**Work order**
What appears from the first line of the records below through the line containing "Given: Open the アクセサリー menu item" must be reproduced verbatim.

── Extracted information ──

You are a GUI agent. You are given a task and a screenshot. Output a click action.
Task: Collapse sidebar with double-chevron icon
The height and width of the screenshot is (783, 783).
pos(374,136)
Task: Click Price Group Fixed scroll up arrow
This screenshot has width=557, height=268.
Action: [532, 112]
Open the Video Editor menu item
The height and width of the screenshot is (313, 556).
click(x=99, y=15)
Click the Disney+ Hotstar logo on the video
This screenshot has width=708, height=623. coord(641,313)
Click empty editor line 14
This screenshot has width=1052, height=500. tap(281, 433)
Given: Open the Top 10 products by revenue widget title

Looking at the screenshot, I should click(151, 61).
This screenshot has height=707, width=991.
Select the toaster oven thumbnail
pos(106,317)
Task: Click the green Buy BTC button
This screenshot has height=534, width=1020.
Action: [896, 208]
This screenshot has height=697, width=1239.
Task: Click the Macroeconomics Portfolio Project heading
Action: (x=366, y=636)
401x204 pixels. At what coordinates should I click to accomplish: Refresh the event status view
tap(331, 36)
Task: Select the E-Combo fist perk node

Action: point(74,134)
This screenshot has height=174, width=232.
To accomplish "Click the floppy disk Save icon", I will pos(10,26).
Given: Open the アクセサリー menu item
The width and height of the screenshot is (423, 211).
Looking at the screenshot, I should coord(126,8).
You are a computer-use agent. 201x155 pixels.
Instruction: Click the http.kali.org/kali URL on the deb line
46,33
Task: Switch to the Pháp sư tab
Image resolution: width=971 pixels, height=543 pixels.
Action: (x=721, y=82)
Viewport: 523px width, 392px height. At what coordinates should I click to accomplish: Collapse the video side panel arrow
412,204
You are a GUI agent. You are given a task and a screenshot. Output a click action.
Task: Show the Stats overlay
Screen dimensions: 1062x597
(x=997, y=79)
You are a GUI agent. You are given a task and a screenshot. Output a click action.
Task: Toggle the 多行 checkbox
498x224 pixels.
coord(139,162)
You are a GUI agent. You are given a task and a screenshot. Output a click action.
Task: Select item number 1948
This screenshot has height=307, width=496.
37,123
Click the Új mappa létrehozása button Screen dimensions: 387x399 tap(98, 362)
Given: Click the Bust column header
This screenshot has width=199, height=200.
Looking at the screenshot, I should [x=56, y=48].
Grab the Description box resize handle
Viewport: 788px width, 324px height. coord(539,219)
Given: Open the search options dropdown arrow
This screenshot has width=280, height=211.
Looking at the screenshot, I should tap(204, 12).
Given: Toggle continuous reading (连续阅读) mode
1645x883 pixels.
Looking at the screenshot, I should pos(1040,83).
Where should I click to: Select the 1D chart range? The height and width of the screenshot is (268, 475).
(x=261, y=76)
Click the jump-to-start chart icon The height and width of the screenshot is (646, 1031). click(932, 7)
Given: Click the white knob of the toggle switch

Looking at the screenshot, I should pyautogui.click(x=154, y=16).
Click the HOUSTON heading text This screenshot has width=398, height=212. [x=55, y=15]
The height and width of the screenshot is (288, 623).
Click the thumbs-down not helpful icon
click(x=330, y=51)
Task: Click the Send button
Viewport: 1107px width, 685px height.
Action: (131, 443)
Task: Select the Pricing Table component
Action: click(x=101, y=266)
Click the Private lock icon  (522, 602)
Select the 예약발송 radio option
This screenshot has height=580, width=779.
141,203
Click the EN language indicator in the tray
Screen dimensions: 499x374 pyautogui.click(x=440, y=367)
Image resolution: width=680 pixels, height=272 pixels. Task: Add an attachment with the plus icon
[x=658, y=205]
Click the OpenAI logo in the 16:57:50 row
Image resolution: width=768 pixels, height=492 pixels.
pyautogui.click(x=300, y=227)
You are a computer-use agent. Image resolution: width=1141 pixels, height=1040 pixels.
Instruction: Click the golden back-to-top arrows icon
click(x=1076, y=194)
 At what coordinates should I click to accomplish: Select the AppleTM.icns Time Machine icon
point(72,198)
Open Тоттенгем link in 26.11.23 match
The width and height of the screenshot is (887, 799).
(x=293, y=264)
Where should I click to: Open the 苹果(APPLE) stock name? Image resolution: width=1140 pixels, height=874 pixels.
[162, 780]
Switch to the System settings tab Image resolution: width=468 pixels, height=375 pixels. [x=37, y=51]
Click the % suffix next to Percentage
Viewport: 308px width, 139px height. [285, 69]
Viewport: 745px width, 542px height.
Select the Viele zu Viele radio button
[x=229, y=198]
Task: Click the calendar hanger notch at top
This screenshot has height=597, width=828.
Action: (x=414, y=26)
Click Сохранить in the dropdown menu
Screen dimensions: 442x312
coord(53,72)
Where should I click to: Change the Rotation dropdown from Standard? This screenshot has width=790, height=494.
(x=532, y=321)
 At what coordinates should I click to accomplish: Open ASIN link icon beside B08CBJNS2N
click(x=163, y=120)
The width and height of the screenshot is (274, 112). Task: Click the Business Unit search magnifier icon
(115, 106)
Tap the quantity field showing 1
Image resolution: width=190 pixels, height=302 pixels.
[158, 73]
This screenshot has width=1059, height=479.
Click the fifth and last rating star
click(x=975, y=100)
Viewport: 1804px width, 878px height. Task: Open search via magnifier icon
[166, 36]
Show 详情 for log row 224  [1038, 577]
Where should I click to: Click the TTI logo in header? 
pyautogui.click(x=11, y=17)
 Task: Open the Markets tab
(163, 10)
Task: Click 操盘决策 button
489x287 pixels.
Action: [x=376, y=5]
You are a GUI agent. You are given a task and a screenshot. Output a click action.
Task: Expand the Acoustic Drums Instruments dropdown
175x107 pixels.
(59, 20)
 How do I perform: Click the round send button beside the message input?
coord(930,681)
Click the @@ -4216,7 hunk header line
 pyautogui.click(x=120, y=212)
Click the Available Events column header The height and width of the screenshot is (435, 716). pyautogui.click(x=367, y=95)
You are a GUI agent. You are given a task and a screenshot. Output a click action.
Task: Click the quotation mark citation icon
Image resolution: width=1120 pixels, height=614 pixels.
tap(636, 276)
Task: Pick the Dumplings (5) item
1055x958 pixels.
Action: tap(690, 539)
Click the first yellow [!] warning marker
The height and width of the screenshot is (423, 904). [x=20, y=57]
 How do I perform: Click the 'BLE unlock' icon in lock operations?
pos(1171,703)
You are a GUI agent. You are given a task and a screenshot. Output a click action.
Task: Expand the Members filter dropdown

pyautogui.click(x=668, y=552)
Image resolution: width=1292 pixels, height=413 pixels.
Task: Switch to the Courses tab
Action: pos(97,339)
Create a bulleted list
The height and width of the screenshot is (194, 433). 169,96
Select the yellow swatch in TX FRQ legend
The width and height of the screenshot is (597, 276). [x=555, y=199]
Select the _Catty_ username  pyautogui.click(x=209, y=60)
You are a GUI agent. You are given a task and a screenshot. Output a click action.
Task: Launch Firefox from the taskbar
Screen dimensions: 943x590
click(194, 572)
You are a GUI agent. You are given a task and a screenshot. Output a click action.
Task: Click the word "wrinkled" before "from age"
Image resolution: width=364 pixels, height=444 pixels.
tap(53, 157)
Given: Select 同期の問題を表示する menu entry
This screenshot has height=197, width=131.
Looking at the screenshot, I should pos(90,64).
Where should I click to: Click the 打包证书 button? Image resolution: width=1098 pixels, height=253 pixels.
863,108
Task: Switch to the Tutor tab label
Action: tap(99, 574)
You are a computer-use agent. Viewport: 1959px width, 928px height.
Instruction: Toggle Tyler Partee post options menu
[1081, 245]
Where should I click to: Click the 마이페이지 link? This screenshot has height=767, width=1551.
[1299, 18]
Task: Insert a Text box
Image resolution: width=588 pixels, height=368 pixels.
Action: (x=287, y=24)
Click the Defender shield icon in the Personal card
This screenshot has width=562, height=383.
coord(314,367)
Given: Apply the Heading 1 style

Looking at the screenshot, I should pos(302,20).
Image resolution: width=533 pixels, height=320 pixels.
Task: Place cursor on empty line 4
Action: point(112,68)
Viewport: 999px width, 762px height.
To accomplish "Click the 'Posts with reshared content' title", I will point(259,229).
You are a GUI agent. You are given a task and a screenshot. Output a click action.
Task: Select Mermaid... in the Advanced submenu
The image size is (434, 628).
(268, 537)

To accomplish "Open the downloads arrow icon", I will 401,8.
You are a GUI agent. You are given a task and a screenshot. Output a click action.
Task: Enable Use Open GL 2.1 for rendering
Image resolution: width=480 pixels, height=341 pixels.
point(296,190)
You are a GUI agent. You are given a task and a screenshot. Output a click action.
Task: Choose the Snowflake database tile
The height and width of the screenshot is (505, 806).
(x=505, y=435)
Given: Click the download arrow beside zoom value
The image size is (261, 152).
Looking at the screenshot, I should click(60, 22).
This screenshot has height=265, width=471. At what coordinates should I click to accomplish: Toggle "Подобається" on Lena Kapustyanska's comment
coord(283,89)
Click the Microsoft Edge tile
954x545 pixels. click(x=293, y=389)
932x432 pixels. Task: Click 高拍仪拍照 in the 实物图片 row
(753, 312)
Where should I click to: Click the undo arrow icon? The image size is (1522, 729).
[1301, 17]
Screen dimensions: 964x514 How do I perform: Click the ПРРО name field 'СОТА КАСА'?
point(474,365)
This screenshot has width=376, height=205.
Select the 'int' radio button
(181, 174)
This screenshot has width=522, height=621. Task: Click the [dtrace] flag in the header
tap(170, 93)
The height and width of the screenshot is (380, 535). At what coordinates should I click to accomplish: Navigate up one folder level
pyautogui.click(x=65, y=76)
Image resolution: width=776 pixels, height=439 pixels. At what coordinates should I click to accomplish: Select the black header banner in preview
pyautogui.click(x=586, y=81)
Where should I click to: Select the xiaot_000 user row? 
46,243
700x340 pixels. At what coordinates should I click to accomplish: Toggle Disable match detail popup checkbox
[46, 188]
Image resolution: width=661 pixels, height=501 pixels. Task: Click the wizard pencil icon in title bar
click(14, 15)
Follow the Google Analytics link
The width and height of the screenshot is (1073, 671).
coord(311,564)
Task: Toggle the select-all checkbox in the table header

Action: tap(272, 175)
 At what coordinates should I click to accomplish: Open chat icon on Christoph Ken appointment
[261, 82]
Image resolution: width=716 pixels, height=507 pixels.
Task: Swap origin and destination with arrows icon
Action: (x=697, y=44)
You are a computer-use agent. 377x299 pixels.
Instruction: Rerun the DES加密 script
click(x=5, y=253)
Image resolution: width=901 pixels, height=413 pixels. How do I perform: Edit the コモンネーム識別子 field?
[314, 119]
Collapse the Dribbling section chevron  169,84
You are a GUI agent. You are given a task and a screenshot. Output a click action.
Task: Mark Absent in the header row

───

**Solution below**
You are a GUI agent. You are given a task and a screenshot. Output a click action.
Task: Collapse sidebar with double-chevron icon
The height and width of the screenshot is (783, 783).
pos(374,136)
Task: Click Price Group Fixed scroll up arrow
This screenshot has width=557, height=268.
Action: [532, 112]
Open the Video Editor menu item
The height and width of the screenshot is (313, 556).
click(x=99, y=15)
Click the Disney+ Hotstar logo on the video
This screenshot has width=708, height=623. coord(641,313)
Click empty editor line 14
This screenshot has width=1052, height=500. tap(281, 433)
Given: Open the Top 10 products by revenue widget title

Looking at the screenshot, I should click(151, 61).
This screenshot has height=707, width=991.
Select the toaster oven thumbnail
pos(106,317)
Task: Click the green Buy BTC button
This screenshot has height=534, width=1020.
Action: [896, 208]
This screenshot has height=697, width=1239.
Task: Click the Macroeconomics Portfolio Project heading
Action: (x=366, y=636)
401x204 pixels. At what coordinates should I click to accomplish: Refresh the event status view
tap(331, 36)
Task: Select the E-Combo fist perk node

Action: point(74,134)
This screenshot has height=174, width=232.
To accomplish "Click the floppy disk Save icon", I will pos(10,26).
Given: Open the アクセサリー menu item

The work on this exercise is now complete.